Konu : Güzellikleri bir özsu gibi öyle içimize çekelim ki...
Gönderen :
Sabri Babadan Mesaj
Tarih :
4/6/2022 9:32:09 AM
.
GÜZELLİKLERİ BİR ÖZSU GİBİ ÖYLE İÇİMİZE ÇEKELİM Kİ ARTIK ONLAR BİZDEN BİRER PARÇA OLSUN...
"Bir gün bir galeride resimleri algılamaya, çözmeye, özümlemeye hazırlanıyordum. Bir ressam yanındaki arkadaşlarıyla konuşuyordu. “Fransa’dan gelirken dedi, bütün paramı röprodüksiyonlara verdim. Modern, klâsik pek çok eser aldım. İki yıl oldu. Daha paketi açmadım.” Arkadaşı hayretle sordu, “Neden?” Cevap verdi. “Etki altında kalmaktan korkuyorum. Kendime, sanatıma ihanetten korkuyorum. Hep kendim kalmak istiyorum.” Bu sözler beni uzun uzun düşündürdü. Matisse, Klee İslâm sanatından etkilendi. Ne kaybettiler?
Bu etkilenme olumlu olmadı mı? Etkilenmeden korkmak niçin? Önemli olan bir güzelliği kendimize katmak, onu yaşamak, özümlemek değil mi? Birçok insanlardan, birçok kitaplardan, birçok tablodan etkileneceğiz tabii. Yaşadığımız temiz ve büyük sevgiler bizi etkileyecek, gezdiğimiz ülkeler, gördüklerimiz bizi etkileyecek, bir iz, bir ışık, bir güzellik bırakacak iç dünyamızda. Önemli olan bütün bunları ve daha nicelerini içimizde eritmek, kendimize, kendi dünyamıza, öz benliğimize ilâve etmek değil midir?
Duran bir bulut, uçan bir kuş, yağan bir kar, çöküp peynir ekmek yediğimiz bir taş, bütün bunlar aşkın güzelliği ile içimizde yer etmektedir. Picasso, Paris metrosunda oturup, geçen vasıtalara bakarmış, pencereden gördüğü bir yüz, bazen saniyeden de az bir zaman dilimi içinde, o inanılmaz dikkati arasında içinde yer eder, sonra gider, o yüzü çizermiş. Ah efendim, her şey bizi etkiler.
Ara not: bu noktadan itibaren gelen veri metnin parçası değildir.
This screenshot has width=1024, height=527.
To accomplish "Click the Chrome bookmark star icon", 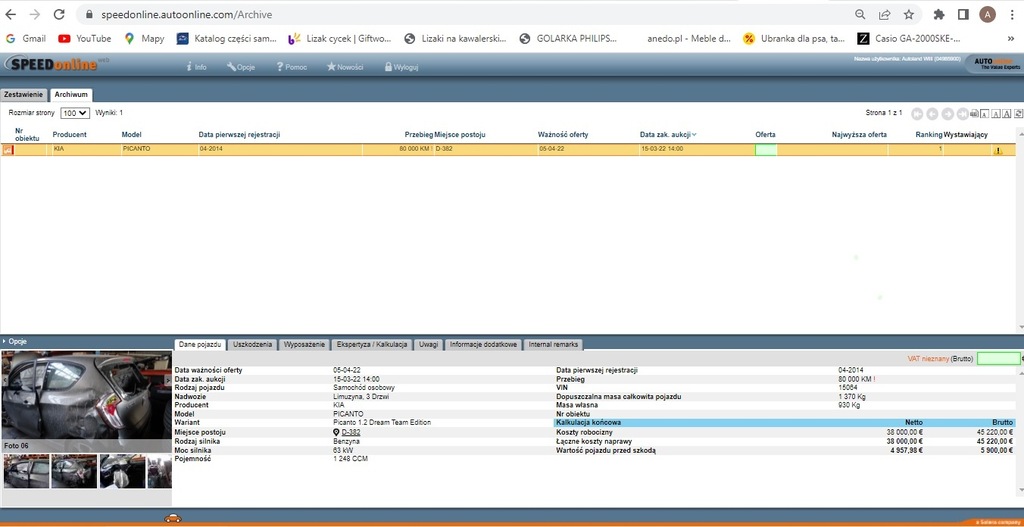I will 909,15.
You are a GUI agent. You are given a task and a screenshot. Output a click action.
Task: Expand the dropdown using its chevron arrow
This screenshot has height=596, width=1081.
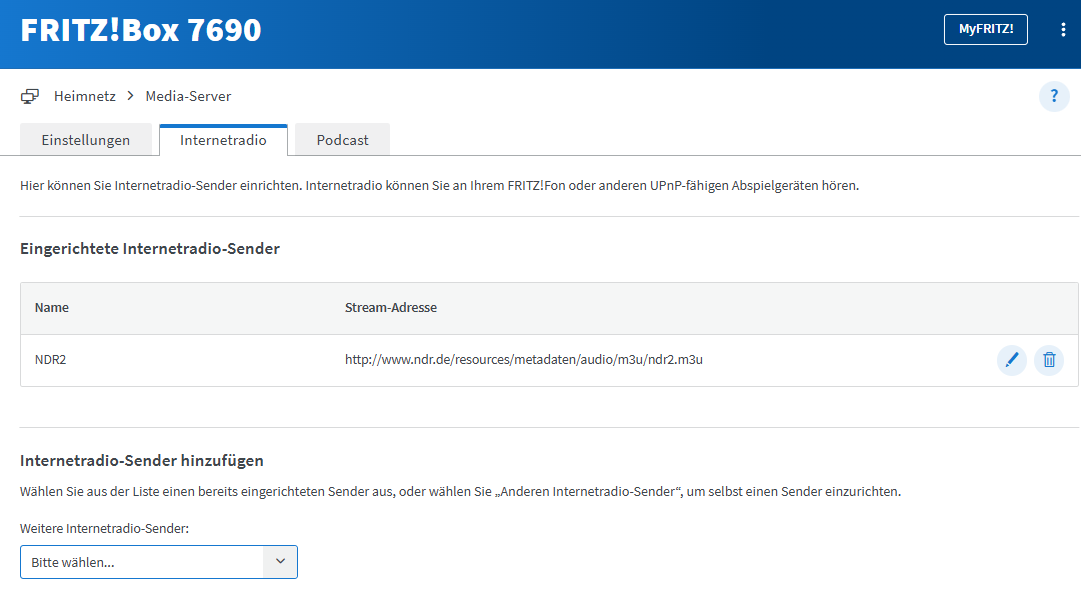pos(280,562)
Güzel bir yüz, zarif bir yürüyüş, incelik dolu bir giyim, anlamlı bir tebessüm, sımsıcak bir merhaba, hüzün dolu bir elveda, insanın içine işleyen tatlı ve yumuşak bir ses tonu, ölesiye sevdiğiniz bir insanın; bir yanlış anlama, bir yanlış değerlendirme yüzünden sizi terkedişi ve “birer kalp bıraktılar bize kırık, ömrümüzce gözyaşı döktürecek” dedirterek sizi yapayalnız bırakıp gidişi, ya da yıldızlarla dolu bir yaz gecesinde, gökyüzüne hayran hayran bakıp, sonra oturup sessizce ağlayışınız da sizi etkiler.
Bir mısranın, bir melodinin, bir desenin güzelliği sizi ömür boyu etkiler. Bir sergide gördüğümüz bir renk, bir desen, bir kompozisyon nice geceler rüyalarımıza girer, korkmak niçin, endişelenmek niçin? Arı balını binbir çiçekten yapmıyor mu? Çiçeklerin güzelliği arıyı korkutuyor mu?
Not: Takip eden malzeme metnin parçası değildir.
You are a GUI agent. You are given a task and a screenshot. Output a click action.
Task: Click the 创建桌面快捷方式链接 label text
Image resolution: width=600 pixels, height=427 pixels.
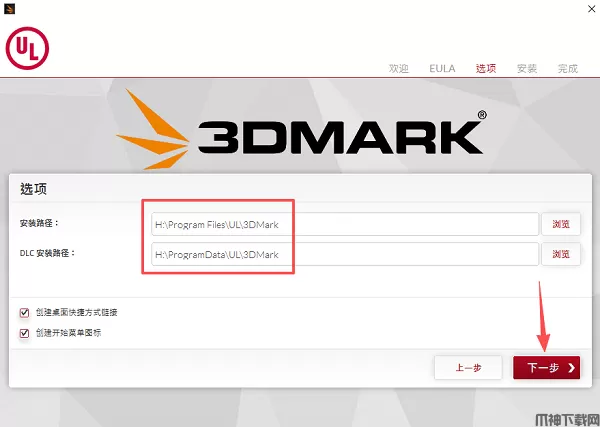tap(77, 312)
Nice insanlar yarım kalmış bir sevgiyi içlerinden söküp atmak için ölesiye mücadele verirler. Yorgun düşer, hayata küserler. Goethe “güzel kız seni seviyorsam sana ne” der. Bir sevgiyi, sevdiğimiz insan, bizi bırakıp gitti diye yarıda bırakmak, içimizden söküp atmaya çalışmak, bana çok yanlış geliyor. Bırakalım o, bir özsu gibi içimizde yıldız yıldız güzelliklerini yaysın, içimiz dışımız sevgiyle dolsun. Sevgiyle oturup sevgiyle kalkalım. Yediğimiz ekmek, içtiğimiz su sevgiyle dolsun, damarlarımızda kan sevgiyle aksın, ne olur yeryüzündeki bir kum tanesinden, gökyüzündeki Samanyolu’na kadar bütün kâinatı, sevgiyle kucaklayalım. Yeryüzündeki bütün insanlar, bütün hayvanlar, bütün bitkiler, bütün eşya, sevgi sınırlarımız içinde kalsın. “Sevelim sevilelim dünya kimseye kalmaz” dediğimiz zaman ne kaybederiz?"
Sabri Tandoğan Hz.
Onun ve Hakk'a Göçen Ailesinin Aziz Ruhlarına Fatihalarla.